TASK ITEM:
Within the data below, find the string "next" and return each line where it occurs.

Records excerpted from a collection:
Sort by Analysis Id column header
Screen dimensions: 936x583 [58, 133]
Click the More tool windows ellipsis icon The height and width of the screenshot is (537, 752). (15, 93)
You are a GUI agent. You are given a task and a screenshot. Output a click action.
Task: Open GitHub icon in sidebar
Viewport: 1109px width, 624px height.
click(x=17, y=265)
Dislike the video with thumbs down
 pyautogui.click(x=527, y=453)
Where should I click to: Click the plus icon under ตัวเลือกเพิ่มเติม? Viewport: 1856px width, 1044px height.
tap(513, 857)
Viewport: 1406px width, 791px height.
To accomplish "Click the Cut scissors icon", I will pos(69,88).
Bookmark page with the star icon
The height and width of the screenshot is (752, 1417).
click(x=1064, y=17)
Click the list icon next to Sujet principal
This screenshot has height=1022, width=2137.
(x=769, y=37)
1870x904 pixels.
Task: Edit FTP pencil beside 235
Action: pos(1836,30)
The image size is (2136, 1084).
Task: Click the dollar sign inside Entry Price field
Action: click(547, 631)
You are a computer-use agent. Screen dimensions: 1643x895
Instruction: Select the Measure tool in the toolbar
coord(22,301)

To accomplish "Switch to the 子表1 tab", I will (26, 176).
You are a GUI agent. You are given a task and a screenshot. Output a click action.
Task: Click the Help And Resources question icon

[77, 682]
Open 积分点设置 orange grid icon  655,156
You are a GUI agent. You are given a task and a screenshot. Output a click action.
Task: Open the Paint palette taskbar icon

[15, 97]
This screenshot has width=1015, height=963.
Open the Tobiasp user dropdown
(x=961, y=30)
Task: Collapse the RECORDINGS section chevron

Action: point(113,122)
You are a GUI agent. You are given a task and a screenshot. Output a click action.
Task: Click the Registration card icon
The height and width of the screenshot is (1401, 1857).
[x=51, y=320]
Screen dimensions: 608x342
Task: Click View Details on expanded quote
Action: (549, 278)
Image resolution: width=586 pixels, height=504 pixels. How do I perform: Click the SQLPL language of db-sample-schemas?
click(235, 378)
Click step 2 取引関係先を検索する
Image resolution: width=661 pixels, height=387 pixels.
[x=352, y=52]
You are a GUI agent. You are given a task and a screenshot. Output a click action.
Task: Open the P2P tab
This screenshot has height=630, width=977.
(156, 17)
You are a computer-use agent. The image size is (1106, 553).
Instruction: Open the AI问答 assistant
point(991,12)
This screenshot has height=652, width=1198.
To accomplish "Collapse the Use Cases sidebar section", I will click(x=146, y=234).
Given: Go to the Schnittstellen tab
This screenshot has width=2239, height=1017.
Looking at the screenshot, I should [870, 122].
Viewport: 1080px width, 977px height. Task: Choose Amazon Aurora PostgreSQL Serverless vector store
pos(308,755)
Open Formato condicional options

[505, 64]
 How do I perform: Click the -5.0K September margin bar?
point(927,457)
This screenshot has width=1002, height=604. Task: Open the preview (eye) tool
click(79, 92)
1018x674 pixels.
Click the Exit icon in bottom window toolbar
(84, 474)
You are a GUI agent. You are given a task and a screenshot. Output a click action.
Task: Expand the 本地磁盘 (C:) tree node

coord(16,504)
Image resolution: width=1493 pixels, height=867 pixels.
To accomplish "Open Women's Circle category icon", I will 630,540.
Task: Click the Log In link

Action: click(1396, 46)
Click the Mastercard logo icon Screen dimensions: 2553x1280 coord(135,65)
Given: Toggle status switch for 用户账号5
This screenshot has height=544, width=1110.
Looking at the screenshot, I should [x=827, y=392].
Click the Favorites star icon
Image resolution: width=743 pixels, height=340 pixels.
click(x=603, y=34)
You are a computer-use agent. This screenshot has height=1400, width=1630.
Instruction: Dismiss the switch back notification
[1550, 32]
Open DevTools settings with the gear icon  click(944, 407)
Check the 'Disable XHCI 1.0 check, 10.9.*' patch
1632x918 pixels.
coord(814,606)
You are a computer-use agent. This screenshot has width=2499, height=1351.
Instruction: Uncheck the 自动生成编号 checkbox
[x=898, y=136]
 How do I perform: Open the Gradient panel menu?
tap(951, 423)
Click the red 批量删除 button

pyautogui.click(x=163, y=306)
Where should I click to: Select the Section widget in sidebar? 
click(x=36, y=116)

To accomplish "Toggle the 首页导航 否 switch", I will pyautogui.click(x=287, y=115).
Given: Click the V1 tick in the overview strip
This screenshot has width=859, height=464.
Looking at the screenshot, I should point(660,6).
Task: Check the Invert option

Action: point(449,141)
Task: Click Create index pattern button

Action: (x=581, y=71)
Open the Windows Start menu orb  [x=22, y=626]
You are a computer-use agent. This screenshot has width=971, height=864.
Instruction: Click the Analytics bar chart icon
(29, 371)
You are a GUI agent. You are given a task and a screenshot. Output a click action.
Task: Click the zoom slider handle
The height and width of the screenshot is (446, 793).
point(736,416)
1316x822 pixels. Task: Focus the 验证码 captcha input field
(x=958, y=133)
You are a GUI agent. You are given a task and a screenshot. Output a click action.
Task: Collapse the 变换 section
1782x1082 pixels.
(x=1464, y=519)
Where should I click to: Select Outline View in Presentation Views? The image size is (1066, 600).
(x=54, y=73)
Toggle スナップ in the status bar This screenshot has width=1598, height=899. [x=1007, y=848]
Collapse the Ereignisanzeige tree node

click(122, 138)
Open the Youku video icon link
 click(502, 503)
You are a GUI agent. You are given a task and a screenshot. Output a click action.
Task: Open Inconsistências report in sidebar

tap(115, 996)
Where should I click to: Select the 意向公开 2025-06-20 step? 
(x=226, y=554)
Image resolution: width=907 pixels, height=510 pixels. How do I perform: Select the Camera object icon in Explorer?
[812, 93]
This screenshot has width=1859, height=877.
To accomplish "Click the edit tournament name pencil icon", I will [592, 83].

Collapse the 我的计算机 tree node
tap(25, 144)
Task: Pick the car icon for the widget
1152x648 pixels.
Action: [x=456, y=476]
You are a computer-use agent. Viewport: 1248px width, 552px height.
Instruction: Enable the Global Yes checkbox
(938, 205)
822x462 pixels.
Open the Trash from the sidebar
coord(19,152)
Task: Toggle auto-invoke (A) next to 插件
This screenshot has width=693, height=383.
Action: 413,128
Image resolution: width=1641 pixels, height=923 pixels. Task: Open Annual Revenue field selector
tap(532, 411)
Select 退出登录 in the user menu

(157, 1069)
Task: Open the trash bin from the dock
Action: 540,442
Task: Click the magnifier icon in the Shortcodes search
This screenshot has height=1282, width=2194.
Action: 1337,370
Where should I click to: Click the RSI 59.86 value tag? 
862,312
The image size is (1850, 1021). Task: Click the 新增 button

RESULT OF THIS TASK:
Click the list icon next to Sujet principal
Task: Toggle auto-invoke (A) next to 插件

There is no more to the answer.